Put every line of the records into a Markdown table with the columns n and Line, where n is the row number and Line holds that line's text. Skip blank lines.

(Stored data entries)
########################################

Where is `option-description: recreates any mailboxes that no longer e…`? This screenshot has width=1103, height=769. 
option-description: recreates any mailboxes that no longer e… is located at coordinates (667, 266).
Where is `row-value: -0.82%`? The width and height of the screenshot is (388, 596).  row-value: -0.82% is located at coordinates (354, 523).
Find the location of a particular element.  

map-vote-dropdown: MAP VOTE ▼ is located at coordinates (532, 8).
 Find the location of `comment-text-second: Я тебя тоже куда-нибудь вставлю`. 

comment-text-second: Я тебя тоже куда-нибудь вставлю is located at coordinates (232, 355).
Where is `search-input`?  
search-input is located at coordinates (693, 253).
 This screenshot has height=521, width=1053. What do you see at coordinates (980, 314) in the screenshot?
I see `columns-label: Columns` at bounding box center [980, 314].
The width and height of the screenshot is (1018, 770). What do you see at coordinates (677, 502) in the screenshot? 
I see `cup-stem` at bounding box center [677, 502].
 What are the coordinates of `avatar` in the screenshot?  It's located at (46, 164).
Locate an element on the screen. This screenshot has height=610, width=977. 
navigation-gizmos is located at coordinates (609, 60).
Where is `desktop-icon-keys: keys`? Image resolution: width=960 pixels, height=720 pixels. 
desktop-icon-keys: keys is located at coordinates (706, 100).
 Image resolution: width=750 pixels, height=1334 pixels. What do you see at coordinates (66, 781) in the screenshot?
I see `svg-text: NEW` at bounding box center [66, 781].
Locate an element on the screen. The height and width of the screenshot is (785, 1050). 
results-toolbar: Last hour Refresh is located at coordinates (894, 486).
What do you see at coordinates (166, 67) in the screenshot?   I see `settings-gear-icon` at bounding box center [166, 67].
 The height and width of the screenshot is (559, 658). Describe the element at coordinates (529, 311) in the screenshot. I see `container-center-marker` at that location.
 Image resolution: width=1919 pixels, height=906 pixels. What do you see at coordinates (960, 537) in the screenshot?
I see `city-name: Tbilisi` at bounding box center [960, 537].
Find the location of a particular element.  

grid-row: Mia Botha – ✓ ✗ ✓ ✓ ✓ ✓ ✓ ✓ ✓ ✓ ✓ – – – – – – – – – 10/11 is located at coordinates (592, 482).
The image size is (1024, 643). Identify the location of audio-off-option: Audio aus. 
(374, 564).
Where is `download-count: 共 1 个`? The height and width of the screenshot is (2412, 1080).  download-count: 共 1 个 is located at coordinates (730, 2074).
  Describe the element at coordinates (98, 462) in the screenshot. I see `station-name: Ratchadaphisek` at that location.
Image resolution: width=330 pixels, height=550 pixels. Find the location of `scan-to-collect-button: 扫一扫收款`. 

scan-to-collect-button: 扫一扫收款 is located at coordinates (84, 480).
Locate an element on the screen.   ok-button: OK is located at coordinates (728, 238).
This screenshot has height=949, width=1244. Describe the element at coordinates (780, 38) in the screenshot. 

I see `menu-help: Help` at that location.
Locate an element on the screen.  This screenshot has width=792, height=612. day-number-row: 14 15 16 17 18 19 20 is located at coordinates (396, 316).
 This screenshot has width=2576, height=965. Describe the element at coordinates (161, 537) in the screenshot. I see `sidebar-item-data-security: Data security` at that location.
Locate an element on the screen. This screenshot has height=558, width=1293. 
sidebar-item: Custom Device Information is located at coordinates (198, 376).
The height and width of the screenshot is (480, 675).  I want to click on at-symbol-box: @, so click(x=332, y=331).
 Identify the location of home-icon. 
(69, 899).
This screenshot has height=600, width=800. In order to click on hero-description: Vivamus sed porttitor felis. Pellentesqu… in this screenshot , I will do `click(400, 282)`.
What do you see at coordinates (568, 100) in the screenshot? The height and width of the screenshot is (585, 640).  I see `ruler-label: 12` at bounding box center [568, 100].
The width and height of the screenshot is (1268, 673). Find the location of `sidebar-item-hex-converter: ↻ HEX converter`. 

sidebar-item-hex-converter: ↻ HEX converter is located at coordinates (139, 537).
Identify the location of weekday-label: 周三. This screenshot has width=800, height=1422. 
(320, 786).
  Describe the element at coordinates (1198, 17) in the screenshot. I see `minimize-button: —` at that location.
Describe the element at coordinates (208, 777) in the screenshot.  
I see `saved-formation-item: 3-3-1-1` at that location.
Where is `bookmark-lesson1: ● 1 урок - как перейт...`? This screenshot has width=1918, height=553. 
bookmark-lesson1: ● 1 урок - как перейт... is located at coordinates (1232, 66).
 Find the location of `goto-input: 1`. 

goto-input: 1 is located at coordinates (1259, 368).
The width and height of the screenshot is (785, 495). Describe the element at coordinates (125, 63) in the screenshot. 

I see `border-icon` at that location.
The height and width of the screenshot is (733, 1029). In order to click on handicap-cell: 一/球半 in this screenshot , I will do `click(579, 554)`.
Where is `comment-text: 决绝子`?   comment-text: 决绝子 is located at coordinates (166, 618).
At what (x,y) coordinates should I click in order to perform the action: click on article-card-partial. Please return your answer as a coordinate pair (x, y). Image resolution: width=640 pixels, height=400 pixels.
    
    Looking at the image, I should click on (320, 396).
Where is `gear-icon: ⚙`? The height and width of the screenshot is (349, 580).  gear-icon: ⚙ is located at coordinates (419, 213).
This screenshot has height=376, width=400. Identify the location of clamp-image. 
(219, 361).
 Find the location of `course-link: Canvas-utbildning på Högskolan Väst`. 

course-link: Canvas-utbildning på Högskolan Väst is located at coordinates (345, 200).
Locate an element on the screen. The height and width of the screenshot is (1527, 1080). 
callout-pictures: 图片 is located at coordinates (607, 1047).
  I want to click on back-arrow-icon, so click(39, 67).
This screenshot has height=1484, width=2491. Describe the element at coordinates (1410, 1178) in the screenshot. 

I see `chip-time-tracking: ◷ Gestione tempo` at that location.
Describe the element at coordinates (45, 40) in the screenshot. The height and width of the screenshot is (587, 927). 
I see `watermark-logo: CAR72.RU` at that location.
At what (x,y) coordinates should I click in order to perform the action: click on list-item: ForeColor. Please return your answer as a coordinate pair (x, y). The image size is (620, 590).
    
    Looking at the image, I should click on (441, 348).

########################################

§ Result of this task
| n | Line |
|---|---|
| 1 | Where is `option-description: recreates any mailboxes that no longer e…`? This screenshot has width=1103, height=769.  |
| 2 | option-description: recreates any mailboxes that no longer e… is located at coordinates (667, 266). |
| 3 | Where is `row-value: -0.82%`? The width and height of the screenshot is (388, 596).  row-value: -0.82% is located at coordinates (354, 523). |
| 4 | Find the location of a particular element.   |
| 5 | map-vote-dropdown: MAP VOTE ▼ is located at coordinates (532, 8). |
| 6 |  Find the location of `comment-text-second: Я тебя тоже куда-нибудь вставлю`.  |
| 7 | comment-text-second: Я тебя тоже куда-нибудь вставлю is located at coordinates (232, 355). |
| 8 | Where is `search-input`?   |
| 9 | search-input is located at coordinates (693, 253). |
| 10 |  This screenshot has height=521, width=1053. What do you see at coordinates (980, 314) in the screenshot? |
| 11 | I see `columns-label: Columns` at bounding box center [980, 314]. |
| 12 | The width and height of the screenshot is (1018, 770). What do you see at coordinates (677, 502) in the screenshot?  |
| 13 | I see `cup-stem` at bounding box center [677, 502]. |
| 14 |  What are the coordinates of `avatar` in the screenshot?  It's located at (46, 164). |
| 15 | Locate an element on the screen. This screenshot has height=610, width=977.  |
| 16 | navigation-gizmos is located at coordinates (609, 60). |
| 17 | Where is `desktop-icon-keys: keys`? Image resolution: width=960 pixels, height=720 pixels.  |
| 18 | desktop-icon-keys: keys is located at coordinates (706, 100). |
| 19 |  Image resolution: width=750 pixels, height=1334 pixels. What do you see at coordinates (66, 781) in the screenshot? |
| 20 | I see `svg-text: NEW` at bounding box center [66, 781]. |
| 21 | Locate an element on the screen. The height and width of the screenshot is (785, 1050).  |
| 22 | results-toolbar: Last hour Refresh is located at coordinates (894, 486). |
| 23 | What do you see at coordinates (166, 67) in the screenshot?   I see `settings-gear-icon` at bounding box center [166, 67]. |
| 24 |  The height and width of the screenshot is (559, 658). Describe the element at coordinates (529, 311) in the screenshot. I see `container-center-marker` at that location. |
| 25 |  Image resolution: width=1919 pixels, height=906 pixels. What do you see at coordinates (960, 537) in the screenshot? |
| 26 | I see `city-name: Tbilisi` at bounding box center [960, 537]. |
| 27 | Find the location of a particular element.   |
| 28 | grid-row: Mia Botha – ✓ ✗ ✓ ✓ ✓ ✓ ✓ ✓ ✓ ✓ ✓ – – – – – – – – – 10/11 is located at coordinates (592, 482). |
| 29 | The image size is (1024, 643). Identify the location of audio-off-option: Audio aus.  |
| 30 | (374, 564). |
| 31 | Where is `download-count: 共 1 个`? The height and width of the screenshot is (2412, 1080).  download-count: 共 1 个 is located at coordinates (730, 2074). |
| 32 |   Describe the element at coordinates (98, 462) in the screenshot. I see `station-name: Ratchadaphisek` at that location. |
| 33 | Image resolution: width=330 pixels, height=550 pixels. Find the location of `scan-to-collect-button: 扫一扫收款`.  |
| 34 | scan-to-collect-button: 扫一扫收款 is located at coordinates (84, 480). |
| 35 | Locate an element on the screen.   ok-button: OK is located at coordinates (728, 238). |
| 36 | This screenshot has height=949, width=1244. Describe the element at coordinates (780, 38) in the screenshot.  |
| 37 | I see `menu-help: Help` at that location. |
| 38 | Locate an element on the screen.  This screenshot has width=792, height=612. day-number-row: 14 15 16 17 18 19 20 is located at coordinates (396, 316). |
| 39 |  This screenshot has width=2576, height=965. Describe the element at coordinates (161, 537) in the screenshot. I see `sidebar-item-data-security: Data security` at that location. |
| 40 | Locate an element on the screen. This screenshot has height=558, width=1293.  |
| 41 | sidebar-item: Custom Device Information is located at coordinates (198, 376). |
| 42 | The height and width of the screenshot is (480, 675).  I want to click on at-symbol-box: @, so click(x=332, y=331). |
| 43 |  Identify the location of home-icon.  |
| 44 | (69, 899). |
| 45 | This screenshot has height=600, width=800. In order to click on hero-description: Vivamus sed porttitor felis. Pellentesqu… in this screenshot , I will do `click(400, 282)`. |
| 46 | What do you see at coordinates (568, 100) in the screenshot? The height and width of the screenshot is (585, 640).  I see `ruler-label: 12` at bounding box center [568, 100]. |
| 47 | The width and height of the screenshot is (1268, 673). Find the location of `sidebar-item-hex-converter: ↻ HEX converter`.  |
| 48 | sidebar-item-hex-converter: ↻ HEX converter is located at coordinates (139, 537). |
| 49 | Identify the location of weekday-label: 周三. This screenshot has width=800, height=1422.  |
| 50 | (320, 786). |
| 51 |   Describe the element at coordinates (1198, 17) in the screenshot. I see `minimize-button: —` at that location. |
| 52 | Describe the element at coordinates (208, 777) in the screenshot.   |
| 53 | I see `saved-formation-item: 3-3-1-1` at that location. |
| 54 | Where is `bookmark-lesson1: ● 1 урок - как перейт...`? This screenshot has width=1918, height=553.  |
| 55 | bookmark-lesson1: ● 1 урок - как перейт... is located at coordinates (1232, 66). |
| 56 |  Find the location of `goto-input: 1`.  |
| 57 | goto-input: 1 is located at coordinates (1259, 368). |
| 58 | The width and height of the screenshot is (785, 495). Describe the element at coordinates (125, 63) in the screenshot.  |
| 59 | I see `border-icon` at that location. |
| 60 | The height and width of the screenshot is (733, 1029). In order to click on handicap-cell: 一/球半 in this screenshot , I will do `click(579, 554)`. |
| 61 | Where is `comment-text: 决绝子`?   comment-text: 决绝子 is located at coordinates (166, 618). |
| 62 | At what (x,y) coordinates should I click in order to perform the action: click on article-card-partial. Please return your answer as a coordinate pair (x, y). Image resolution: width=640 pixels, height=400 pixels. |
| 63 |     Looking at the image, I should click on (320, 396). |
| 64 | Where is `gear-icon: ⚙`? The height and width of the screenshot is (349, 580).  gear-icon: ⚙ is located at coordinates (419, 213). |
| 65 | This screenshot has height=376, width=400. Identify the location of clamp-image.  |
| 66 | (219, 361). |
| 67 |  Find the location of `course-link: Canvas-utbildning på Högskolan Väst`.  |
| 68 | course-link: Canvas-utbildning på Högskolan Väst is located at coordinates (345, 200). |
| 69 | Locate an element on the screen. The height and width of the screenshot is (1527, 1080).  |
| 70 | callout-pictures: 图片 is located at coordinates (607, 1047). |
| 71 |   I want to click on back-arrow-icon, so click(39, 67). |
| 72 | This screenshot has height=1484, width=2491. Describe the element at coordinates (1410, 1178) in the screenshot.  |
| 73 | I see `chip-time-tracking: ◷ Gestione tempo` at that location. |
| 74 | Describe the element at coordinates (45, 40) in the screenshot. The height and width of the screenshot is (587, 927).  |
| 75 | I see `watermark-logo: CAR72.RU` at that location. |
| 76 | At what (x,y) coordinates should I click in order to perform the action: click on list-item: ForeColor. Please return your answer as a coordinate pair (x, y). The image size is (620, 590). |
| 77 |     Looking at the image, I should click on (441, 348). |